09 December, 2012
Addington Old and New
By tramcar to the countryside! You can get to New Addington by one of the Croydon tramcars, although I've now done it so you don't have to.
There's nothing much at New Addington, it's a big council estate and if a person I know is to be believed with a dubious reputation. It didn't look that bad to me but I stayed on the beaten path from the tramcar terminus to the Church of St Edward the Confessor, built around 1957.
The church has a microbrewery attatched. If I'd known that I would have called at the vicarage!
New Addington has a library, leisure centre, nursery and community centre, presumably because it is so far out of Croydon. I never thought that Croydon had any rural districts.
Old Addington is not what you would call a pretty village. True it has an old forge which is the only forge operating now in the Croydon District, and don't forget that Croydon also once made some very fine Church Bells by Gillet and Johnson.
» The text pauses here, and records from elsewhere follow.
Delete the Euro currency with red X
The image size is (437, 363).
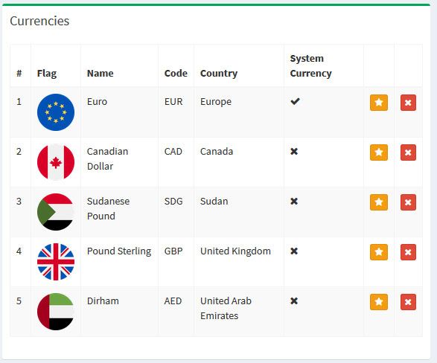[408, 103]
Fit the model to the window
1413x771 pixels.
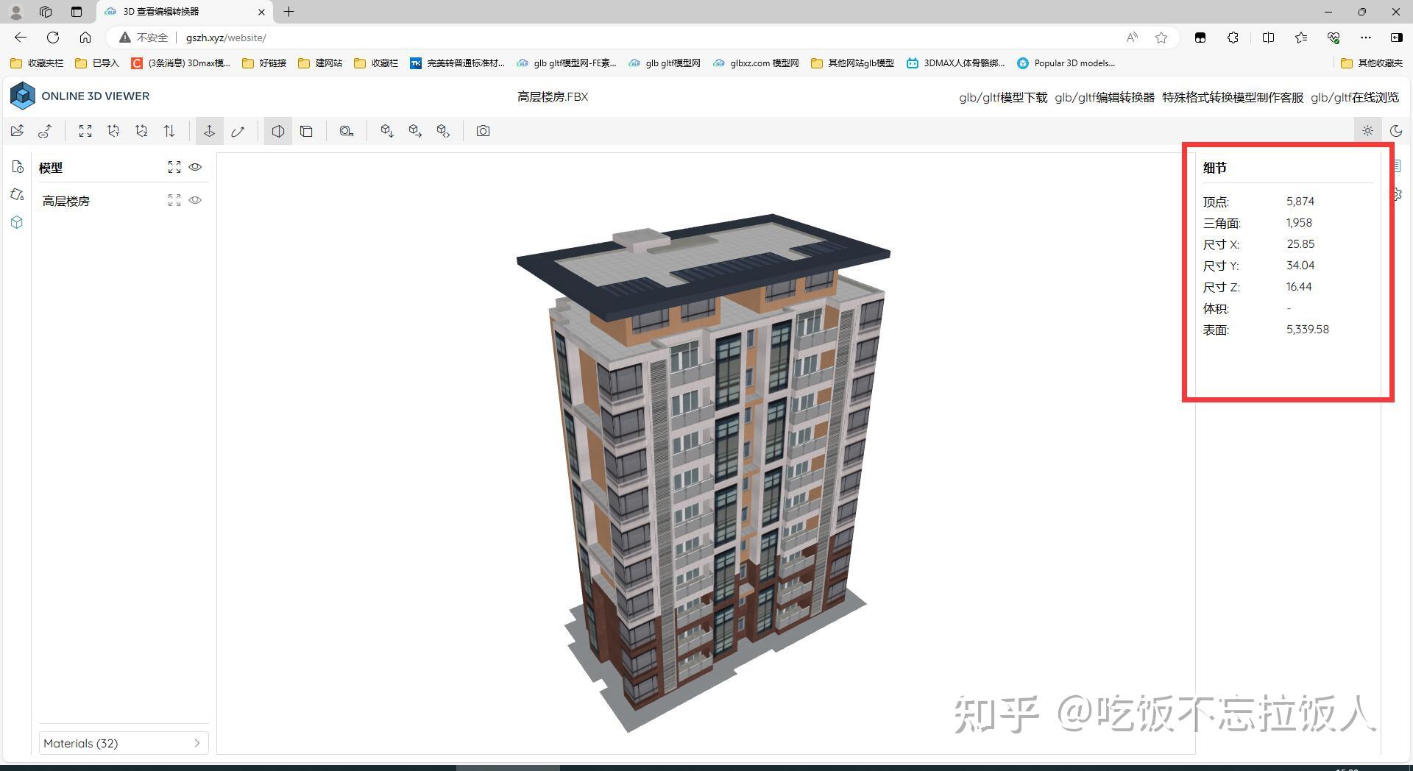point(85,130)
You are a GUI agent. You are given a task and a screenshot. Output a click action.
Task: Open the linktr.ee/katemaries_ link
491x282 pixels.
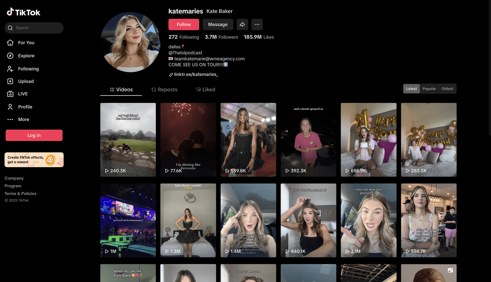click(196, 74)
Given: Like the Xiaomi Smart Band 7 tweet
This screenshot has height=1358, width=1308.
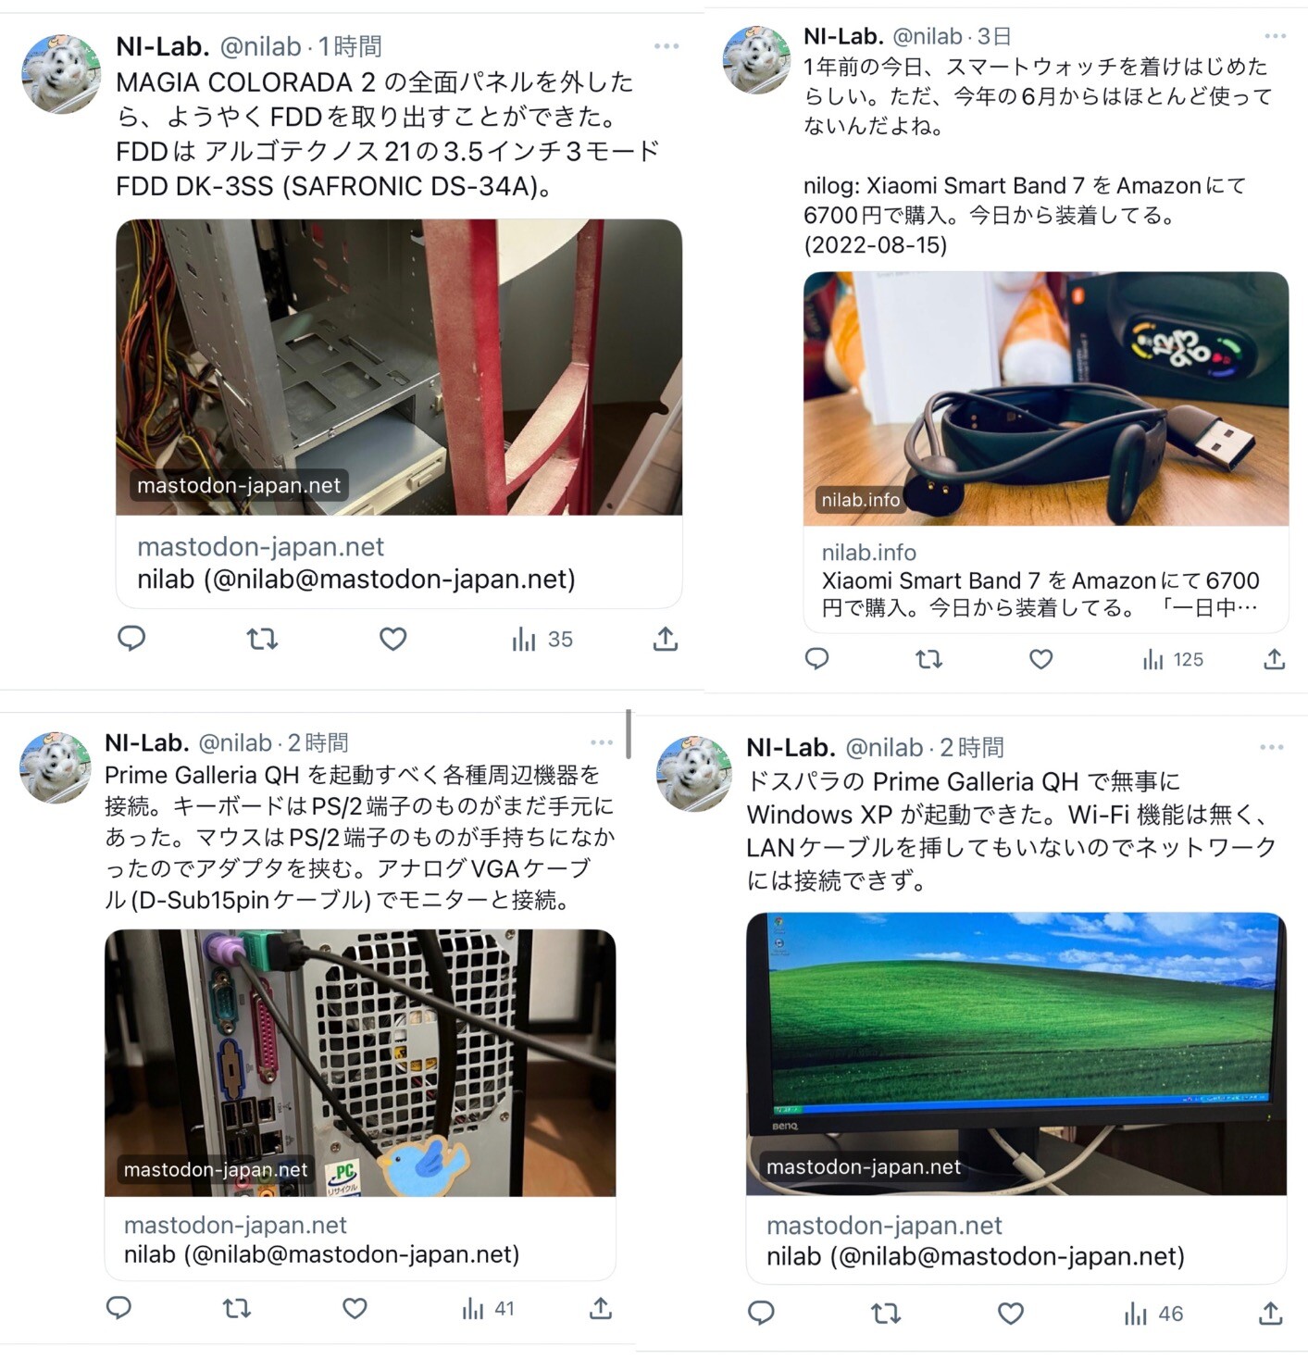Looking at the screenshot, I should 1040,659.
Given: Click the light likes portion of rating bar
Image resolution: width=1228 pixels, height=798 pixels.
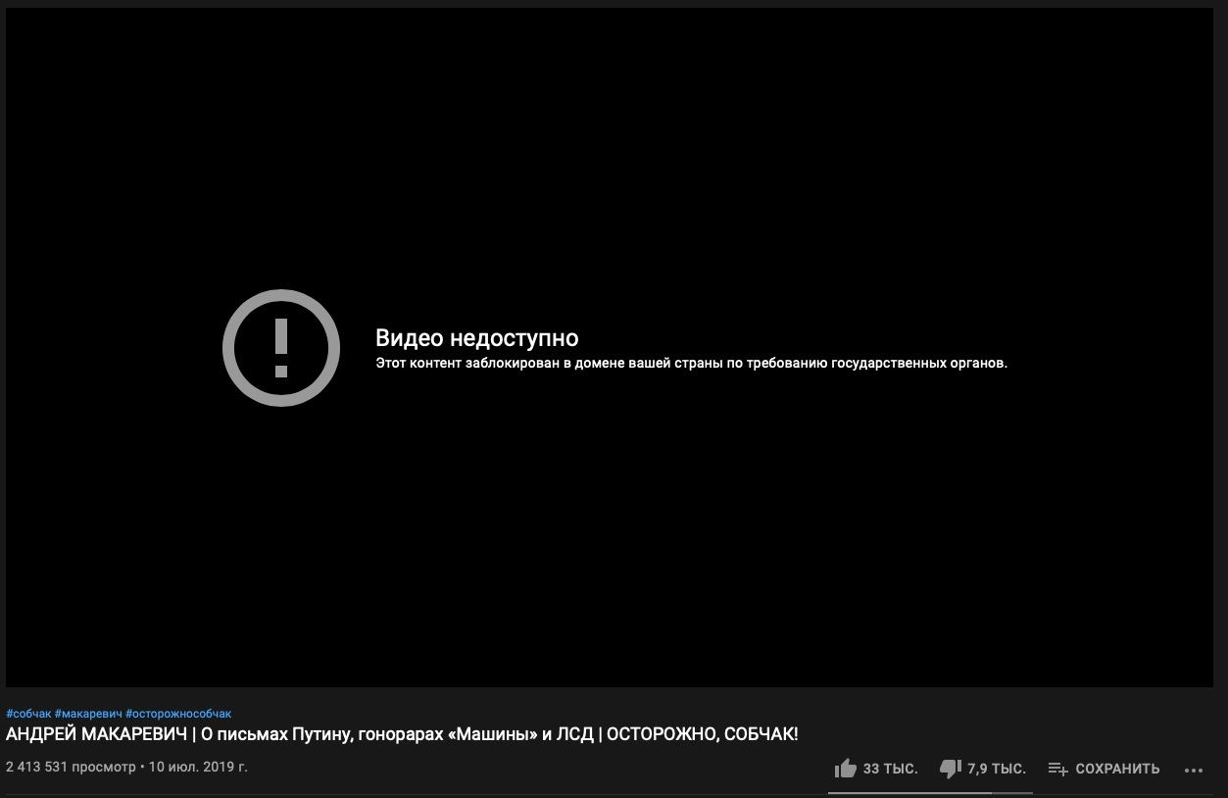Looking at the screenshot, I should click(909, 792).
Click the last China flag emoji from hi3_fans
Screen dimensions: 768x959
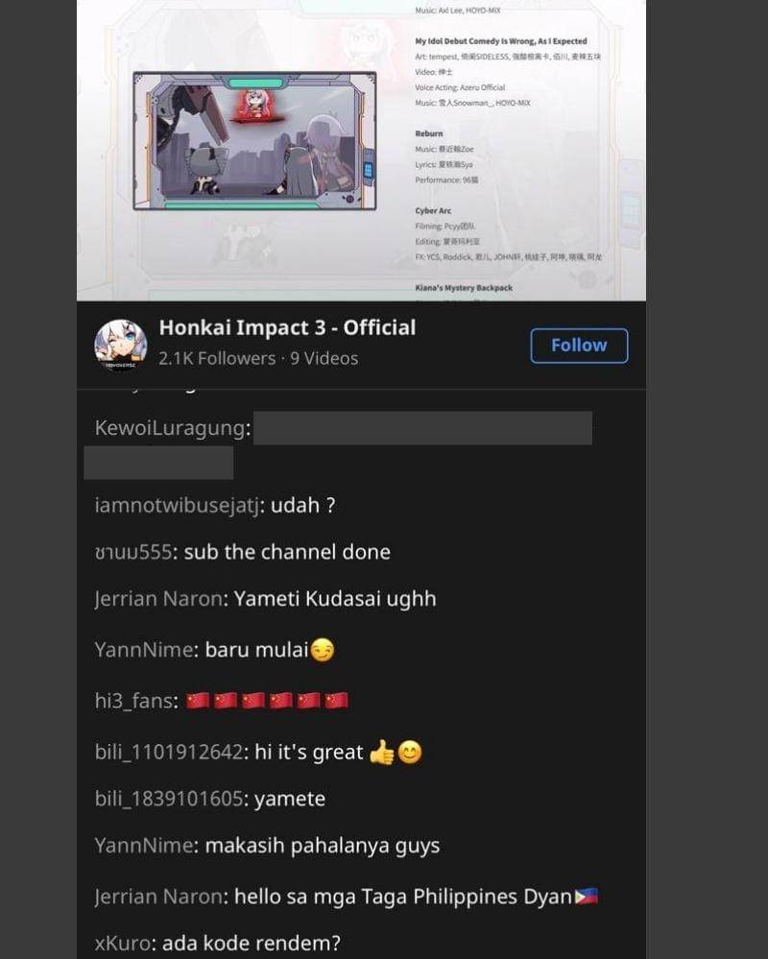point(336,700)
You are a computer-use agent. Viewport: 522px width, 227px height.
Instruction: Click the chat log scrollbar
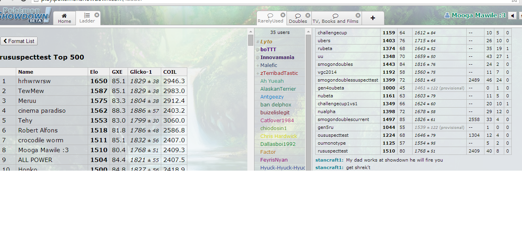coord(308,99)
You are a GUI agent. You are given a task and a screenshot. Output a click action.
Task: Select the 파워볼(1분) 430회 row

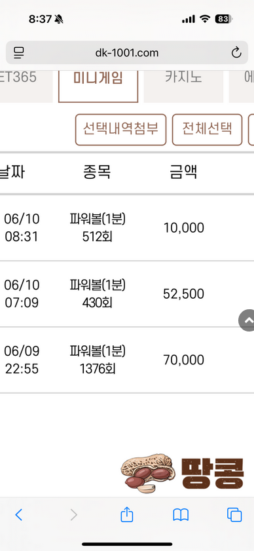pos(127,294)
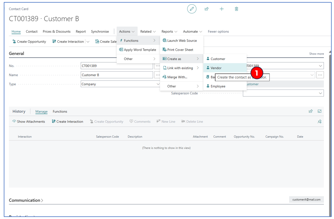Open the Link with existing submenu
The image size is (334, 219).
(x=180, y=68)
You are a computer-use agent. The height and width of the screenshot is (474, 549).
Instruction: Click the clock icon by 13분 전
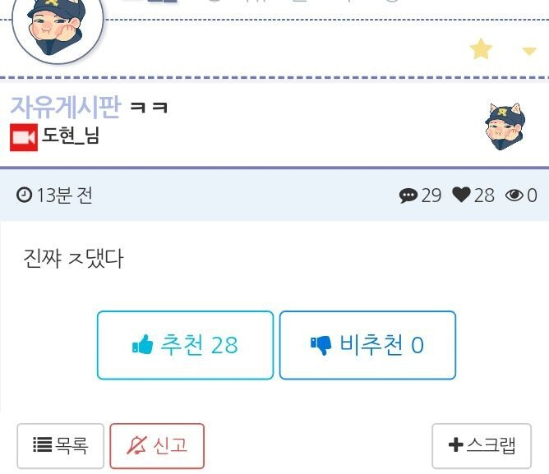click(x=24, y=195)
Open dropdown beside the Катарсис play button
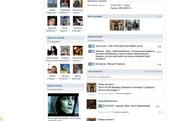Image resolution: width=176 pixels, height=121 pixels. click(x=93, y=64)
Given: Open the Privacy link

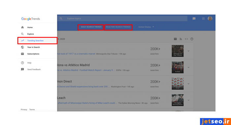Looking at the screenshot, I should [x=24, y=109].
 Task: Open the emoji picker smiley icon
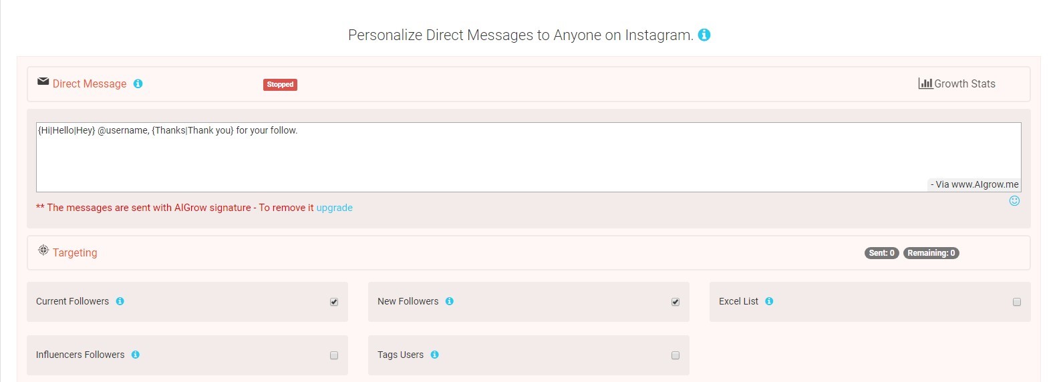(1014, 201)
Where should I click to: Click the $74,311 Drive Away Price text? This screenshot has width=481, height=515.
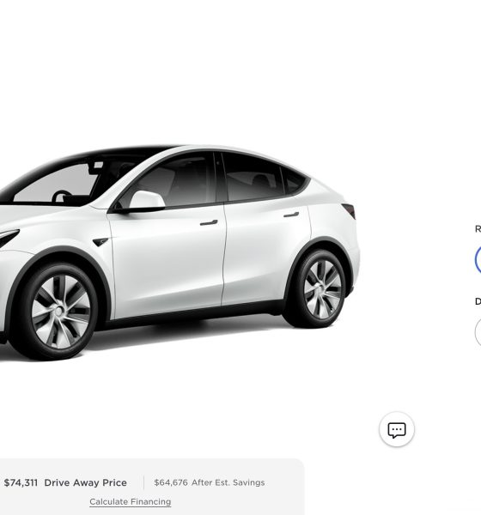click(x=65, y=482)
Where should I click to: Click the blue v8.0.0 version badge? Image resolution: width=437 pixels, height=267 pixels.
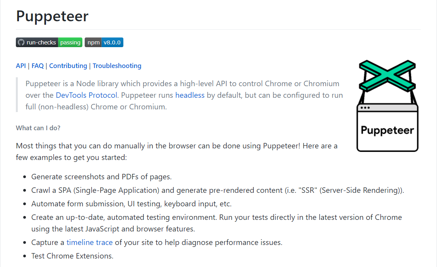click(112, 43)
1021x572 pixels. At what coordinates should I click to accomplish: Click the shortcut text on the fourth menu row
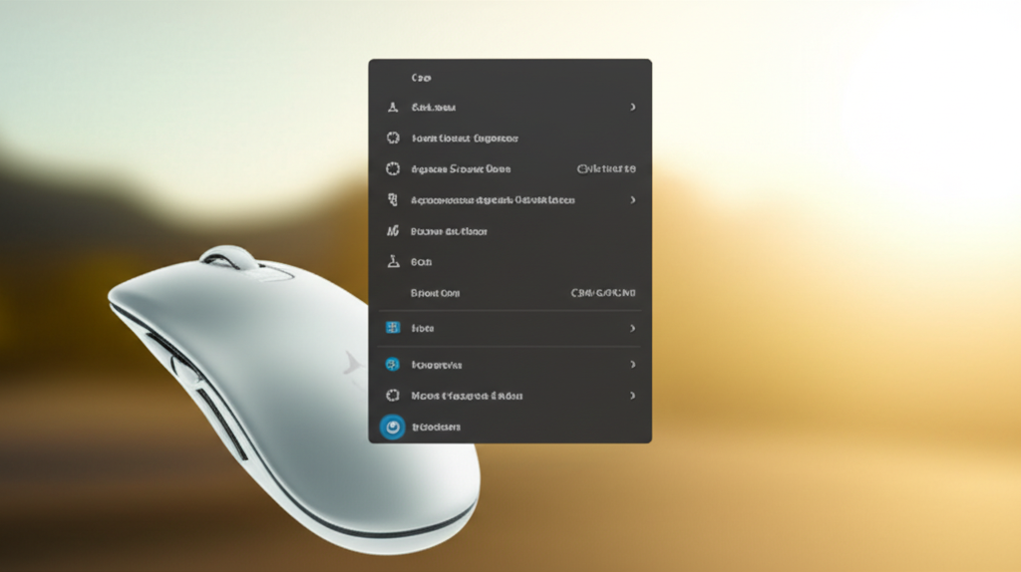(605, 169)
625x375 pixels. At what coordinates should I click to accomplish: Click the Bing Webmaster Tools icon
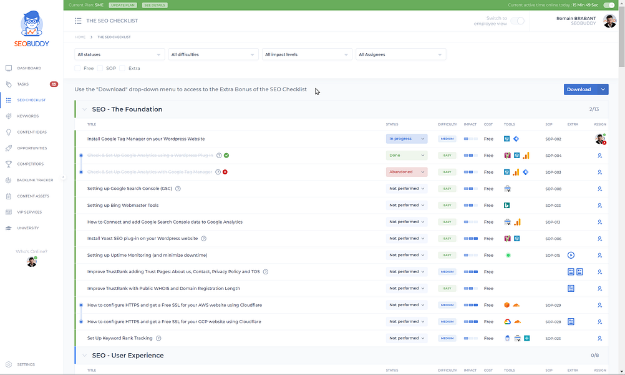507,205
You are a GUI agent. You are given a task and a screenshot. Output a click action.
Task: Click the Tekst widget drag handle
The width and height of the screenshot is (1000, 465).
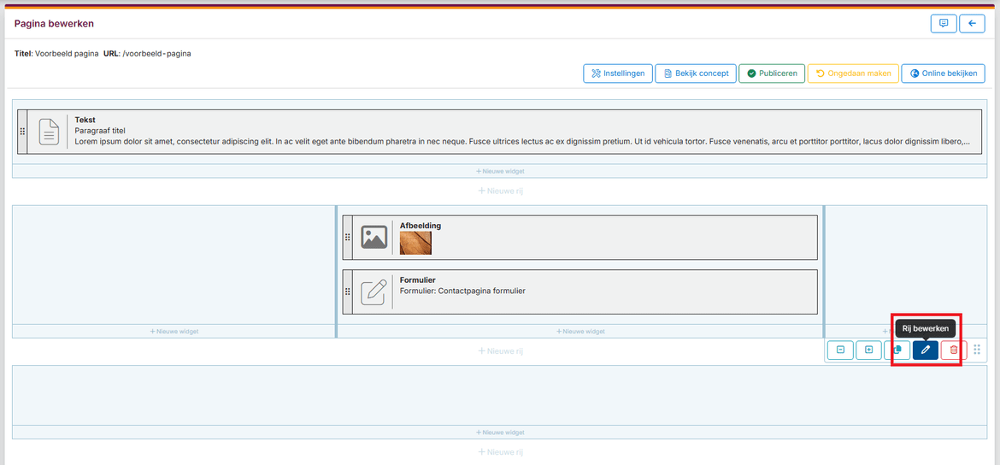point(22,132)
The glory of Addington is the church of St Mary dating from just after the conquest. It's slightly cagey vicar needed to have a good look at me before she would let me in but I must have reassured her that I would not run off with the poor box.
The chancel is the oldest part of this little flint church and was decorated with very impressive medieval style wall paintings in memory of Archbishop Benson of Canterbury, who was the father of E F Benson of Mapp and Lucia fame. The chancel has three little romanesque windows and a great big vulgar urn to a former lord mayor of London.
The Archbishops of Canterbury used Addington Palace as a summer residence from the time of Archbishop Manners-Sutton (1805 to 1828) until Archbishop Frederick Temple, father of William Temple, decided he preferred a residence in Canterbury in 1897. As a consequence of their residence there are five Archbishops of Canterbury buried in this church.
So the Addingtons made a morning out rather than a day.